Really did NOT like this book. Actually, could barely wait until it was over. Never been a huge fan of historical fiction - I just don't really like it. This particular (and hardly stunning) example of the genre is set in Korea, about 200 years ago. It's about the crown princess, Lady Hong. 200 years after her death, she looks back on her life as a ghost, a ghost who has used the past 200 years of death to study the ways of the modern world and to attempt to... I never quite worked out what it was she was trying to do. Manipulate some poor innocent into taking up her story and telling it to the world? Something like that.
So that was the first half of the novel. The second half is about the life of the person Lady Hong chooses to be her 'emissary', Babs Halliwell. She's a British academic who reads the memoirs of Lady Hong on the plane to a conference in South Korea. Fascinated by the story (but really, if the first half of this book is what Babs read, what's so fascinating about it?) she somehow manages to fulfil her role as the 'emissary' by adopting a Chinese baby. On the way she meets and falls briefly in love with the famous Dutch sociologist Jan van Jost. Far-fetched, random and pointless in the extreme.
OK, firstly the narrative point of view was totally bizarre and added nothing to the story. I mean, a ghost? 200 years in the future? Why would you do it? I think it might have been partially that which distanced me from the characters. Sure, she had a pretty awful life - having your husband starving to death in a rice chest over the course of twelve days is a little uncool - but I couldn't identify with it. Good historical fiction is good because it puts you there. You feel like you're living it. Putting the narrator at such a far remove spoiled this for me, I think. I couldn't and can't feel any sympathy for the characters, simply because it was so unsympathetically written. I had to physically stop reading the book and think about it before I realised that I was actually reading about something that should be quite tragic.

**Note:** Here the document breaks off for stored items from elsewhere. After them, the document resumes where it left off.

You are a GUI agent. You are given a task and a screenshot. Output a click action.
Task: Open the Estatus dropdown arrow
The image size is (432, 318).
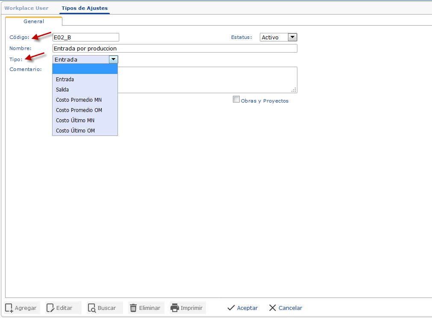[x=292, y=37]
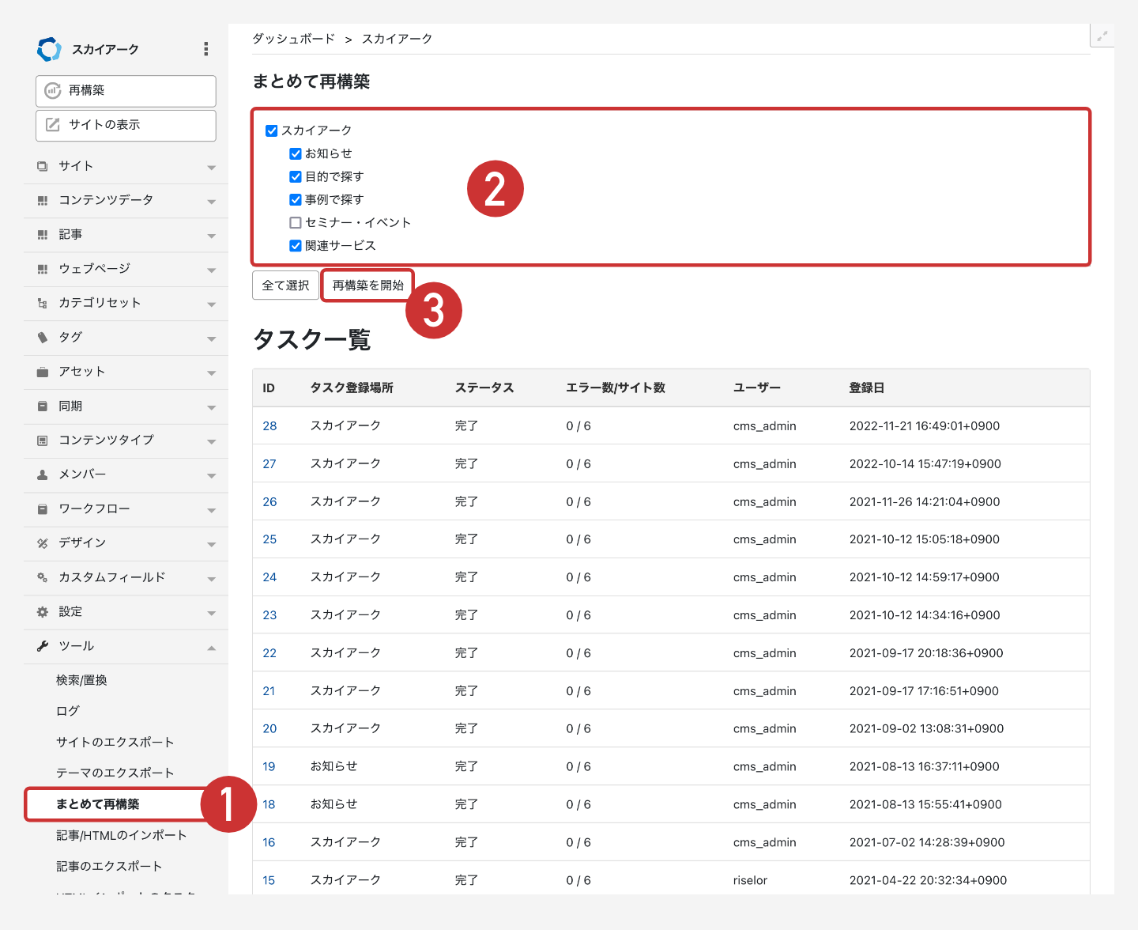Click the 設定 gear icon
The width and height of the screenshot is (1138, 930).
[x=43, y=612]
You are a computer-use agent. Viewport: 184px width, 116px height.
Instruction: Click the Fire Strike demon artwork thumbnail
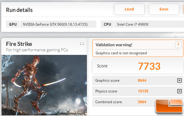(x=44, y=85)
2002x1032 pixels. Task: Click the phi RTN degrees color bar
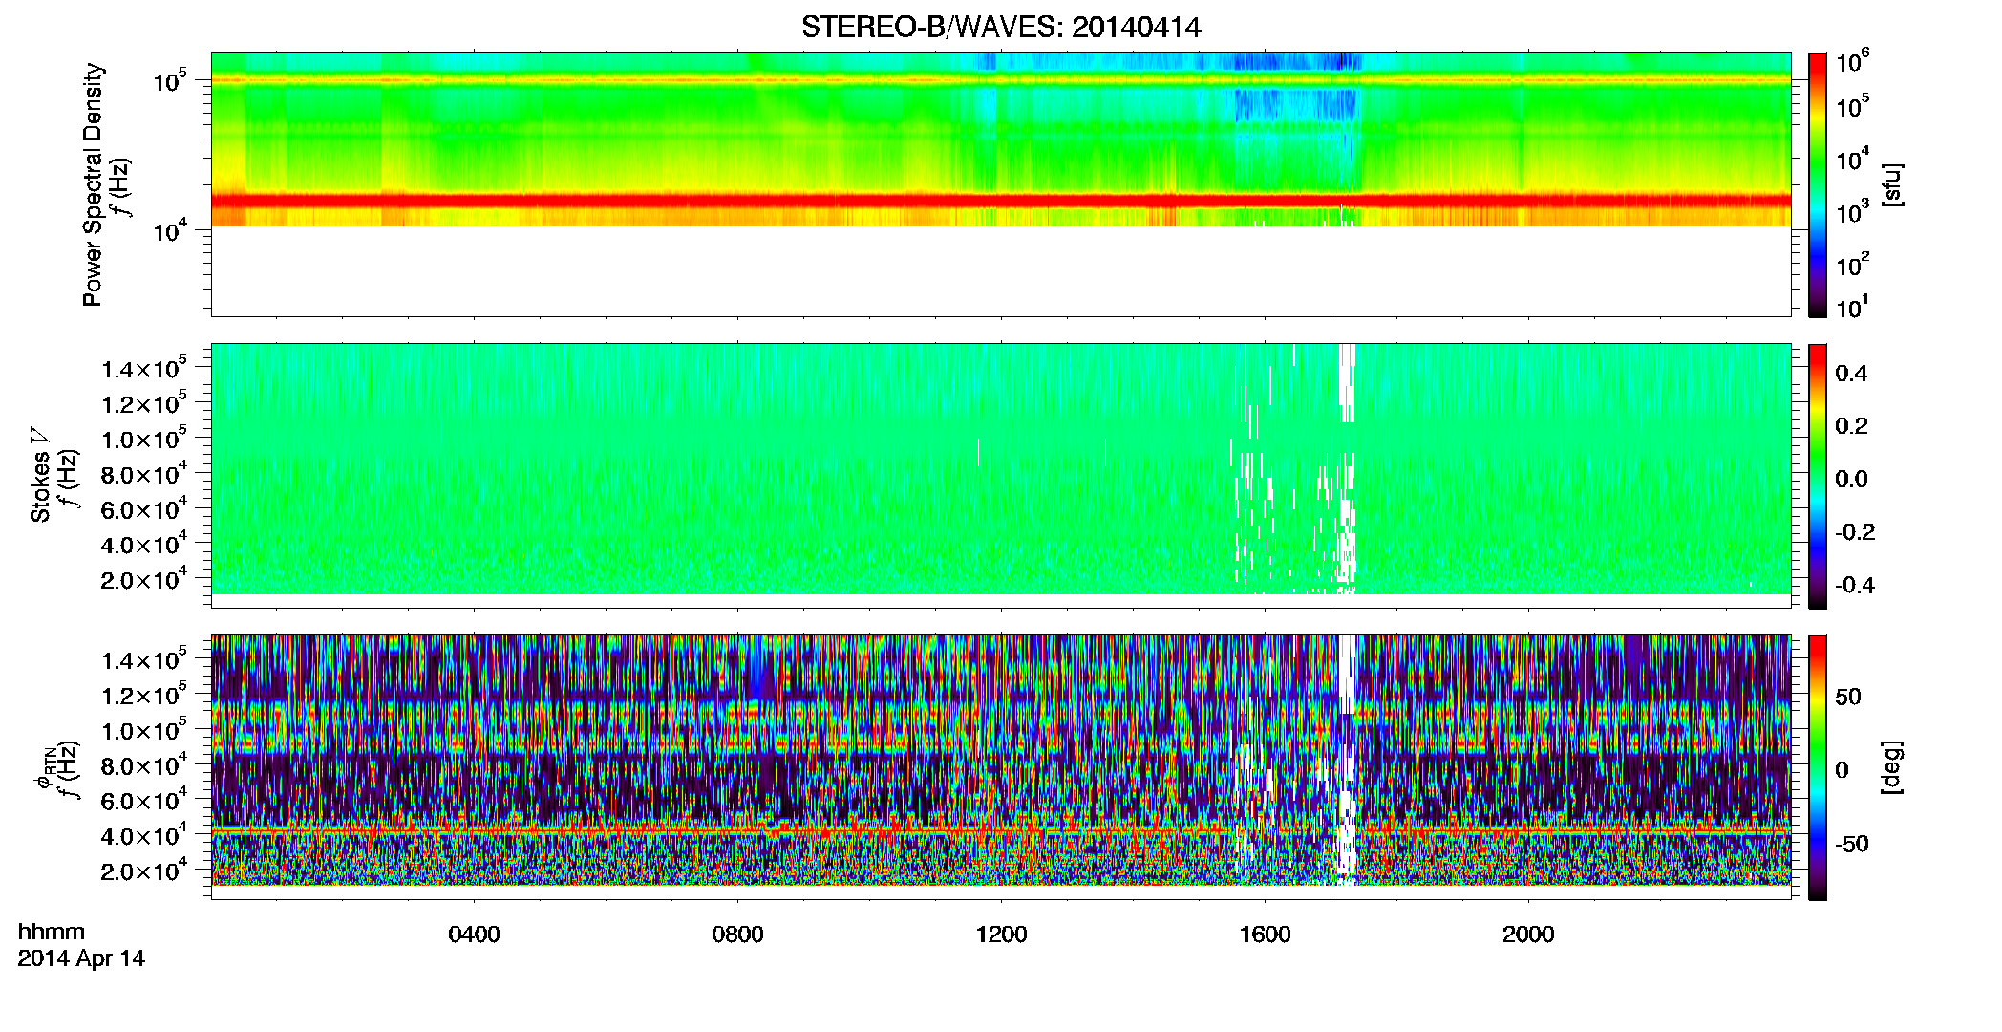pos(1818,767)
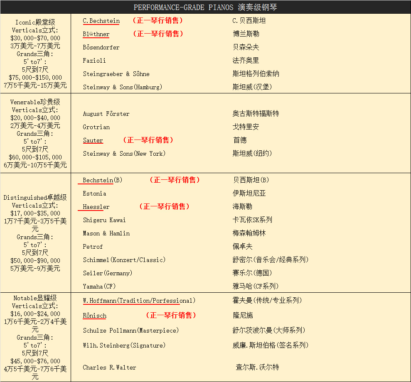Select the Venerable珍贵级 category cell
The width and height of the screenshot is (411, 382).
35,102
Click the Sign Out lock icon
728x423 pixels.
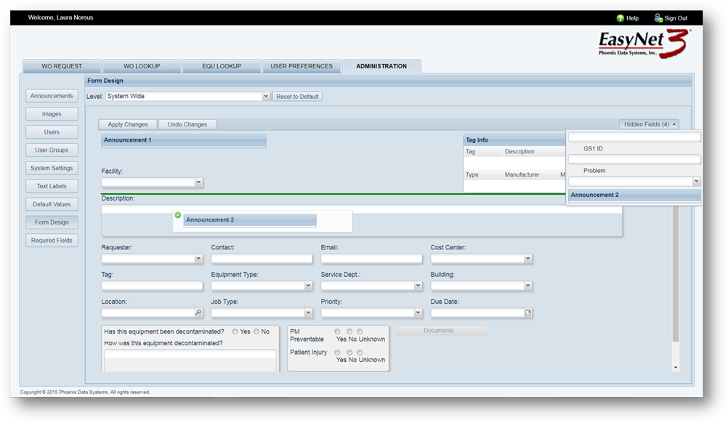click(x=658, y=18)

Maybe I should be more tolerant, more accepting. I suppose it is a change from your average common-or-garden historical fiction, which I don't like much anyway. But it just doesn't work.
The second half of the book was mildly more entertaining, but this IS NOT SAYING MUCH because it was just trashy. Trashy romance, trashy setting, trashy plot and trashy characters do not make for a satisfied reviewer. Seriously, it was literally like the Da Vinci Code or some crappy thriller, except without the thrills.
Reading back over this, I actually think I'm being a little harsh. While I was reading it, I didn't dislike it particularly - it was entertaining enough, I suppose. I was wanting it to end faster than it did, but I couldn't say I loathed it. It's just that writing about it makes me realise just how bad it really was.